== Estratto
Nelle citate sentenze è, infatti, affermato che, per dottrina e giurisprudenza concordi, il mancato espresso richiamo all’equità è privo di concreta rilevanza – come confermato anche dalla relazione al progetto preliminare del codice – essendo ineliminabile l’uso di criteri equitativi per determinare in concreto, con la successiva traduzione in termini monetari, le conseguenze dell’ingiusta condanna.
Tuttavia, al fine di limitare il margine di discrezionalità, connaturale alla liquidazione equitativa, il giudice può soltanto utilizzare parametri non previsti normativamente che valgano a rendere razionali, trasparenti e non casuali i criteri utilizzati.
Nella suddetta ottica di contenimento dell’ampia discrezionalità correlata alla liquidazione equitativa deve essere valutata la tendenza, andatasi affermando nei più recenti pronunciamenti giurisprudenziali, a riconoscere, soprattutto nelle procedure per la riparazione dell’errore giudiziario, la possibilità per il giudice di utilizzare nella liquidazione dell’indennizzo anche criteri normativi previsti per la liquidazione del danno, come, ad esempio, quello risarcitorio.
Se, infatti, l’utilizzo di criteri risarcitori sarebbe difficilmente compatibile con l’istituto della riparazione per ingiusta detenzione, sia per il dato letterale del comma 1 dell’articolo 314 del c.p.p. che utilizza l’aggettivo “equa”, sia per la previsione di un tetto (pari a euro 516.456,90) all’entità dell’indennizzo, nel caso della riparazione per errore giudiziario, il mancato riferimento all’equità nella relativa disciplina potrebbe consentire al giudice l’adozione di siffatti criteri per restringere i margini di discrezionalità inevitabilmente esistenti nella liquidazione di tipo esclusivamente equitativo.
====
== Righe di dati
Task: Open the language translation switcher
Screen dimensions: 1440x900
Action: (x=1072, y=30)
====
== Righe di dati
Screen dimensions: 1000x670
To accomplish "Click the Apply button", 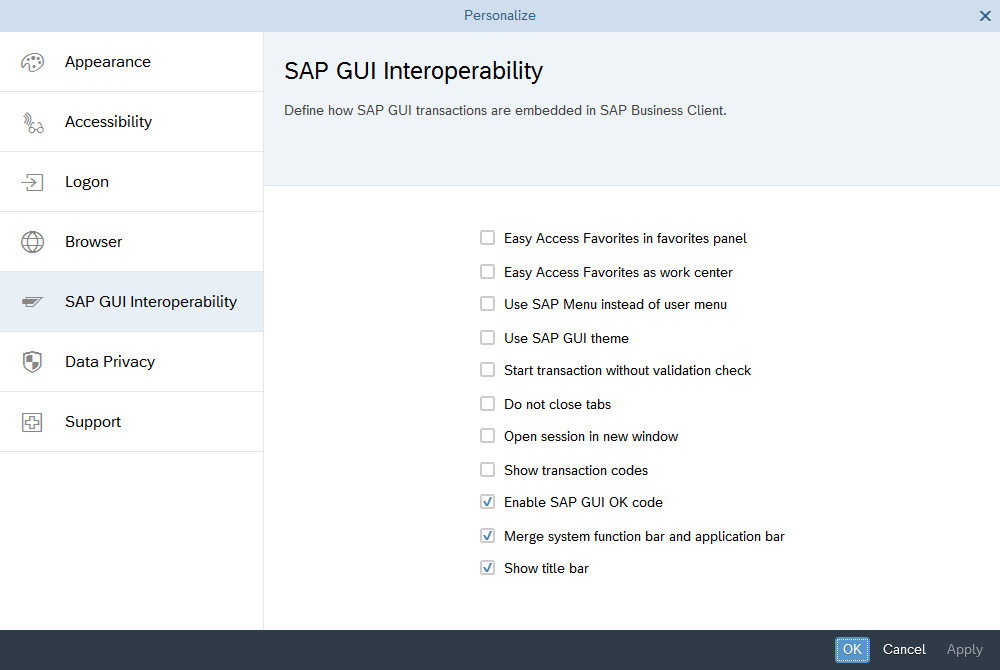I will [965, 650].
====
◆ Compito assegnato A: Per favore, trascrivi dall'estratto il tratto che va da "Tuttavia, al fine" fino a "i criteri utilizzati.".
◆ Compito assegnato B: Secondo l'estratto, a quanto ammonta il tetto previsto per l'entità dell'indennizzo nella riparazione per ingiusta detenzione?
I record costituiscono materiale a sé, distinto dall'estratto.

◆ Risposta attesa A:
Tuttavia, al fine di limitare il margine di discrezionalità, connaturale alla liquidazione equitativa, il giudice può soltanto utilizzare parametri non previsti normativamente che valgano a rendere razionali, trasparenti e non casuali i criteri utilizzati.

◆ Risposta attesa B: Il tetto è pari a euro 516.456,90.